[Target pointing data]
----------------------------------------

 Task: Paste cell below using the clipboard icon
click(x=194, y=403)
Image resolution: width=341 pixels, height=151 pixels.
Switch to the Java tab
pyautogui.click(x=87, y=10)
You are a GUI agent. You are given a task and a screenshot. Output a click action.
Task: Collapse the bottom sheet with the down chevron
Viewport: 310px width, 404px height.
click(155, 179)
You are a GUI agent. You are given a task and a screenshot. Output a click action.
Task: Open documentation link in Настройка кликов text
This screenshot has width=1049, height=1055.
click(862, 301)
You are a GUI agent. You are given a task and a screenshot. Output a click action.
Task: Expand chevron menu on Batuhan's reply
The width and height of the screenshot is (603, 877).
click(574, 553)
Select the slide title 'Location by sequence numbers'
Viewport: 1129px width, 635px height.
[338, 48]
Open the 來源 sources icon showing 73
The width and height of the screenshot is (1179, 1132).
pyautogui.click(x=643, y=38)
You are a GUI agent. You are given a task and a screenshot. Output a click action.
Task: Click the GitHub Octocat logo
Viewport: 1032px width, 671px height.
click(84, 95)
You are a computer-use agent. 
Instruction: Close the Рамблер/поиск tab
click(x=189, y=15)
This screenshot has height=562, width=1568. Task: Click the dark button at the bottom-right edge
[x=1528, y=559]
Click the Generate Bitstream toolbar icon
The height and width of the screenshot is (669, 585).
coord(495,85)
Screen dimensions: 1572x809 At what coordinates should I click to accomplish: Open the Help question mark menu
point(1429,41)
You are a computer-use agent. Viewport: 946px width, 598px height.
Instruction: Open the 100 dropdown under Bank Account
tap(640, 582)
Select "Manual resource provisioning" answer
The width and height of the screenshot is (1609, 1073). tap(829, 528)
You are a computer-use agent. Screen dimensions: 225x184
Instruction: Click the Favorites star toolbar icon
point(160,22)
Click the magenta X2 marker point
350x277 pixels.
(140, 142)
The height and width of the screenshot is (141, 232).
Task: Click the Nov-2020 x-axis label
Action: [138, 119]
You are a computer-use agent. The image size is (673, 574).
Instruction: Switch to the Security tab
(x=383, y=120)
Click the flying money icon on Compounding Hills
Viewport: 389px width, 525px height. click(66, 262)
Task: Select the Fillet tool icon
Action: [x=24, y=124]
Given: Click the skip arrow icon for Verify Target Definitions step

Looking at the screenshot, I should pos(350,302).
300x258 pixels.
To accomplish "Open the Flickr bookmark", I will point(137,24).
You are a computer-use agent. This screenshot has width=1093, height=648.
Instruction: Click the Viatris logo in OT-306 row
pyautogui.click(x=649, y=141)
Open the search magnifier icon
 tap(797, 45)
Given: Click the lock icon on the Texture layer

----------------------------------------

WHAT YOU NEED TO DO – Print every item above word for word, with no changes or omissions.

TASK SOLUTION –
 Task: Paste cell below using the clipboard icon
click(x=194, y=403)
Image resolution: width=341 pixels, height=151 pixels.
Switch to the Java tab
pyautogui.click(x=87, y=10)
You are a GUI agent. You are given a task and a screenshot. Output a click action.
Task: Collapse the bottom sheet with the down chevron
Viewport: 310px width, 404px height.
click(155, 179)
You are a GUI agent. You are given a task and a screenshot. Output a click action.
Task: Open documentation link in Настройка кликов text
This screenshot has width=1049, height=1055.
click(862, 301)
You are a GUI agent. You are given a task and a screenshot. Output a click action.
Task: Expand chevron menu on Batuhan's reply
The width and height of the screenshot is (603, 877).
click(574, 553)
Select the slide title 'Location by sequence numbers'
Viewport: 1129px width, 635px height.
[338, 48]
Open the 來源 sources icon showing 73
The width and height of the screenshot is (1179, 1132).
pyautogui.click(x=643, y=38)
You are a GUI agent. You are given a task and a screenshot. Output a click action.
Task: Click the GitHub Octocat logo
Viewport: 1032px width, 671px height.
click(84, 95)
You are a computer-use agent. 
Instruction: Close the Рамблер/поиск tab
click(x=189, y=15)
This screenshot has height=562, width=1568. Task: Click the dark button at the bottom-right edge
[x=1528, y=559]
Click the Generate Bitstream toolbar icon
The height and width of the screenshot is (669, 585).
coord(495,85)
Screen dimensions: 1572x809 At what coordinates should I click to accomplish: Open the Help question mark menu
point(1429,41)
You are a computer-use agent. Viewport: 946px width, 598px height.
Instruction: Open the 100 dropdown under Bank Account
tap(640, 582)
Select "Manual resource provisioning" answer
The width and height of the screenshot is (1609, 1073). tap(829, 528)
You are a computer-use agent. Screen dimensions: 225x184
Instruction: Click the Favorites star toolbar icon
point(160,22)
Click the magenta X2 marker point
350x277 pixels.
(140, 142)
The height and width of the screenshot is (141, 232).
Task: Click the Nov-2020 x-axis label
Action: [138, 119]
You are a computer-use agent. The image size is (673, 574).
Instruction: Switch to the Security tab
(x=383, y=120)
Click the flying money icon on Compounding Hills
Viewport: 389px width, 525px height. click(66, 262)
Task: Select the Fillet tool icon
Action: [x=24, y=124]
Given: Click the skip arrow icon for Verify Target Definitions step

Looking at the screenshot, I should pos(350,302).
300x258 pixels.
To accomplish "Open the Flickr bookmark", I will point(137,24).
You are a computer-use agent. This screenshot has width=1093, height=648.
Instruction: Click the Viatris logo in OT-306 row
pyautogui.click(x=649, y=141)
Open the search magnifier icon
 tap(797, 45)
Given: Click the lock icon on the Texture layer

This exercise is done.